GOAL OF THE EXERCISE: Reproduce the passage of the parole appeal opinion beginning with "State of Louisiana, Through" and continuing through "reasons, we affirm.", word for word.
##### TEXT EXCERPT #####
AFFIRMED. Steve M. Marcantel
Jackson Parish Correctional Center
PRO-SE COUNSEL FOR PLAINTIFF/APPELLANT:

Steve M. Marcantel
James D. "Buddy" Caldwell
Attorney General
Michael W. Landry
Assistant Attorney General
COUNSEL FOR DEFENDANT/APPELLEE:

State of Louisiana, Through the Committee on Parole

CONERY, Judge.

The pro-se plaintiff, Steve M. Marcantel ("Mr. Marcantel"), appeals the dismissal of his claims against the defendant, the State of Louisiana through the Committee on Parole, formerly the Board of Parole, on the basis of the declinatory exception of lis pendens and the peremptory exception of no cause of action. For the following reasons, we affirm.

FACTS AND PROCEDURAL HISTORY

Mr. Marcantel's parole was revoked by the Board of Parole on January 17, 2012, and he filed the instant lawsuit on October 26, 2012, in the Thirteenth Judicial District Court. However, the Louisiana legislature abolished the Board of Parole and replaced it with the Committee on Parole ("Committee").

2012 La. Acts, No.714, effective August 1, 2012, provides that "any legal proceeding to which the Board of Parole is a party . . . shall be continued in the name of the Committee on Parole."

In his October 26, 2012 original petition, Mr. Marcantel named as a defendant the Louisiana Department of Public Safety and Corrections ("the DPS&C") and several of the Evangeline Parish parole officers. Counsel for the DPS&C originally thought the only State entity named as a defendant in Mr. Marcantel's action was the DPS&C. This interpretation was bolstered by Mr. Marcantel's failure to formally name the Committee as a defendant in his original petition and by his delay in serving the Committee, a separate state entity, until March 2013. Mr. Marcantel, however, confirmed to the trial court at a hearing held on June 12, 2013, that he intended to sue two separate State entities, the DPS&C and the Committee.
##### INFORMATION PROVIDED #####
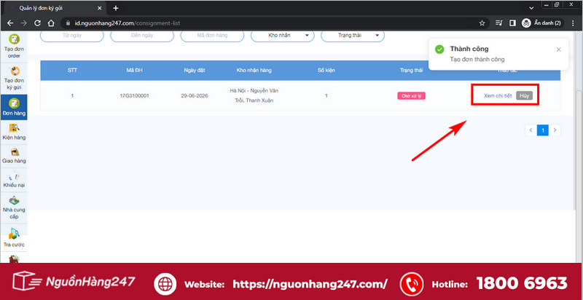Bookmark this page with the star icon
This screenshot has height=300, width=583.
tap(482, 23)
#####
##### INFORMATION PROVIDED #####
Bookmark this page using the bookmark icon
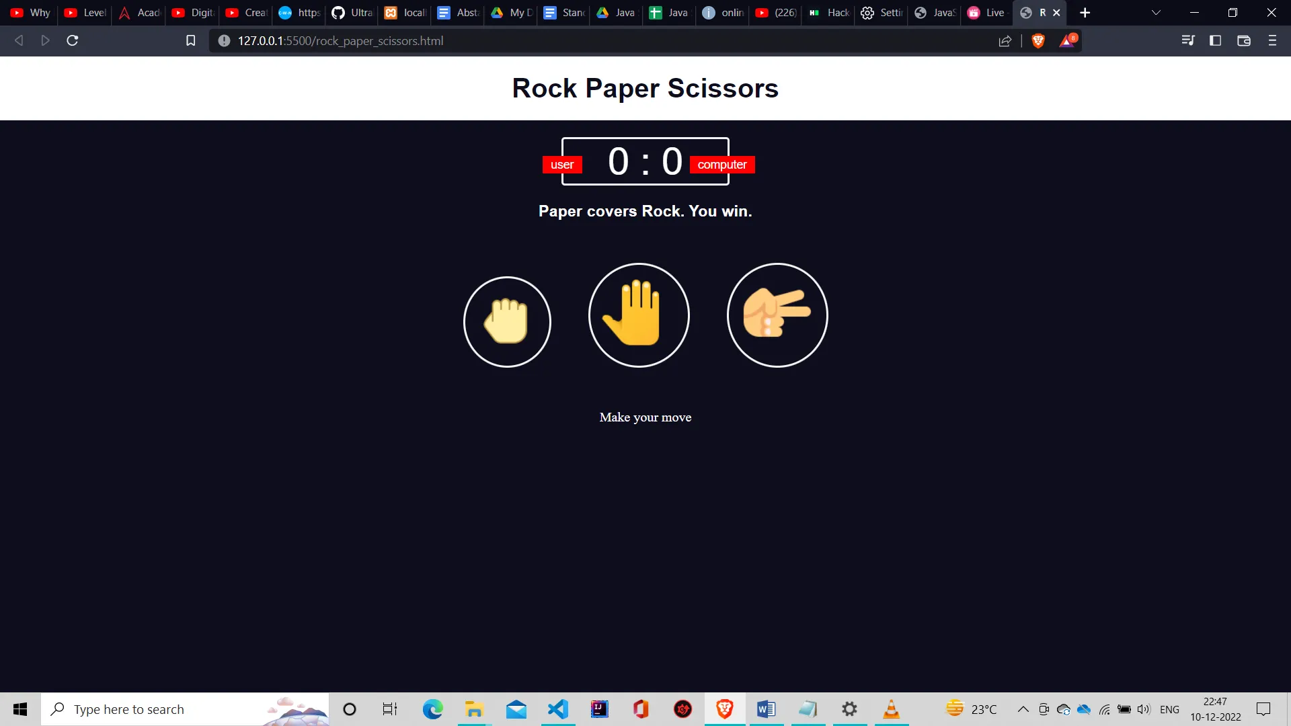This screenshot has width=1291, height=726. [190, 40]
#####
##### INFORMATION PROVIDED #####
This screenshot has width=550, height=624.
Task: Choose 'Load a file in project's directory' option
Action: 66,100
#####
TASK RESULT:
State of Louisiana, Through the Committee on Parole

CONERY, Judge.

The pro-se plaintiff, Steve M. Marcantel ("Mr. Marcantel"), appeals the dismissal of his claims against the defendant, the State of Louisiana through the Committee on Parole, formerly the Board of Parole, on the basis of the declinatory exception of lis pendens and the peremptory exception of no cause of action. For the following reasons, we affirm.